_SOURCE DATA_:

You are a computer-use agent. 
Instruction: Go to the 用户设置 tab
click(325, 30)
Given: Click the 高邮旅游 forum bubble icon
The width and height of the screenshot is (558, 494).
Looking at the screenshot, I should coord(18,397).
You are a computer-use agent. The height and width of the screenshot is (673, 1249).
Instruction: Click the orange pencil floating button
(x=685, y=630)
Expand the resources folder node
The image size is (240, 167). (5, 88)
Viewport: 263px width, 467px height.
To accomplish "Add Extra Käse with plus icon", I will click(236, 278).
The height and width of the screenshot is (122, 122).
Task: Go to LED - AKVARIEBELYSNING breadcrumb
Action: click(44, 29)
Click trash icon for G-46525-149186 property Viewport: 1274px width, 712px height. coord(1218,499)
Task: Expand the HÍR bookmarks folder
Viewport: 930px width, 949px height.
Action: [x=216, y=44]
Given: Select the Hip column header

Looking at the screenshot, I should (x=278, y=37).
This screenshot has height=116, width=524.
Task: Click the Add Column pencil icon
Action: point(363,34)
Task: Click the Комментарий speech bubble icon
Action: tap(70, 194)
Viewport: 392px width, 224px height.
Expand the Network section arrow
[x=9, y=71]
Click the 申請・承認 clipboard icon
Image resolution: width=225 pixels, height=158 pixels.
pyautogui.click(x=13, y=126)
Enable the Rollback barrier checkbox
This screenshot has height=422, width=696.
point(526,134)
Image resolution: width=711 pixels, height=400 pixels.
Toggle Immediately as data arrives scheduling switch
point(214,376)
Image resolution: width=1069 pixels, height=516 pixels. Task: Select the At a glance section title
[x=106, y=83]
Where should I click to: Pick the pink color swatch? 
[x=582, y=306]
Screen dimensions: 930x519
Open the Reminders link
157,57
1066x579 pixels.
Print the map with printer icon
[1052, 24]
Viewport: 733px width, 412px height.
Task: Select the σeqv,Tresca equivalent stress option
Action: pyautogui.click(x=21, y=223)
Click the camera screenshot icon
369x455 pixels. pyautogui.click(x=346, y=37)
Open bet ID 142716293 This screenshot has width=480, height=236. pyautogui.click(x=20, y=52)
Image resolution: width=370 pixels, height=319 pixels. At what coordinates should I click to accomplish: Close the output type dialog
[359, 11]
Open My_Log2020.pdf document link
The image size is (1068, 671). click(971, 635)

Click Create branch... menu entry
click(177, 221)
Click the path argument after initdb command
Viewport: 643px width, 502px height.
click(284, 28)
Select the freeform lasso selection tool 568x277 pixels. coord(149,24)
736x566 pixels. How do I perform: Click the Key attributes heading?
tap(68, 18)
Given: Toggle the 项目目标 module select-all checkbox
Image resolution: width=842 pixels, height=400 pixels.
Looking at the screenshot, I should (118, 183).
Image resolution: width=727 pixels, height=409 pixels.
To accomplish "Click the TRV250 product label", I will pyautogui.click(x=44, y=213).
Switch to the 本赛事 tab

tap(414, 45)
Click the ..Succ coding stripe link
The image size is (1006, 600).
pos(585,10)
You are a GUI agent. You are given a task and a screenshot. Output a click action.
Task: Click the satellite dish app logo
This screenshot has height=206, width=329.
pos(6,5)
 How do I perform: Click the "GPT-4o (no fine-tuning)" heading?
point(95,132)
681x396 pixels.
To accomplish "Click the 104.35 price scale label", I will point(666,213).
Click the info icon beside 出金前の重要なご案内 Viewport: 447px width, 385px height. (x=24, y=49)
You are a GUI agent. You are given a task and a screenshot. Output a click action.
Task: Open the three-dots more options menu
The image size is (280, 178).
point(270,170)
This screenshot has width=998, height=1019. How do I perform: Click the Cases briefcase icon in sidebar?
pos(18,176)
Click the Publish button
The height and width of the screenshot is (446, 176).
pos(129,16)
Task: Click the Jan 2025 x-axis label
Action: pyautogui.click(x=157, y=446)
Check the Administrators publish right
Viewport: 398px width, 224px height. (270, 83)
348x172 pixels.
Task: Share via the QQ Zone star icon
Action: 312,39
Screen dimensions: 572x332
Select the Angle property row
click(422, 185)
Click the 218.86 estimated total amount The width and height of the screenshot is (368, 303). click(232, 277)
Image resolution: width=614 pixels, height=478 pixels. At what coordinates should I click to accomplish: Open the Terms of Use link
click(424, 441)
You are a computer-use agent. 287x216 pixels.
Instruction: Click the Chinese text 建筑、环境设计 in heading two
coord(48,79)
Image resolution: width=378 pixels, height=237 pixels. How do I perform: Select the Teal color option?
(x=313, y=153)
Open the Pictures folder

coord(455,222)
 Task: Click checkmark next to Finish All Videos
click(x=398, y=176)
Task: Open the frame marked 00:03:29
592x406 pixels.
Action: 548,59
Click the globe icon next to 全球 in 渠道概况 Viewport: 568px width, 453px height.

_WORK ITEM_: Throughout the material above, find lines holding the word "agent", then copy them.

_RESPONSE TO THE TASK_:
You are a computer-use agent. 
You are a computer-use agent. The height and width of the screenshot is (673, 1249).
You are a GUI agent. You are given a task and a screenshot. Output a click action.
You are a GUI agent. You are given a task and a screenshot. Output a click action.
You are a computer-use agent. 287x216 pixels.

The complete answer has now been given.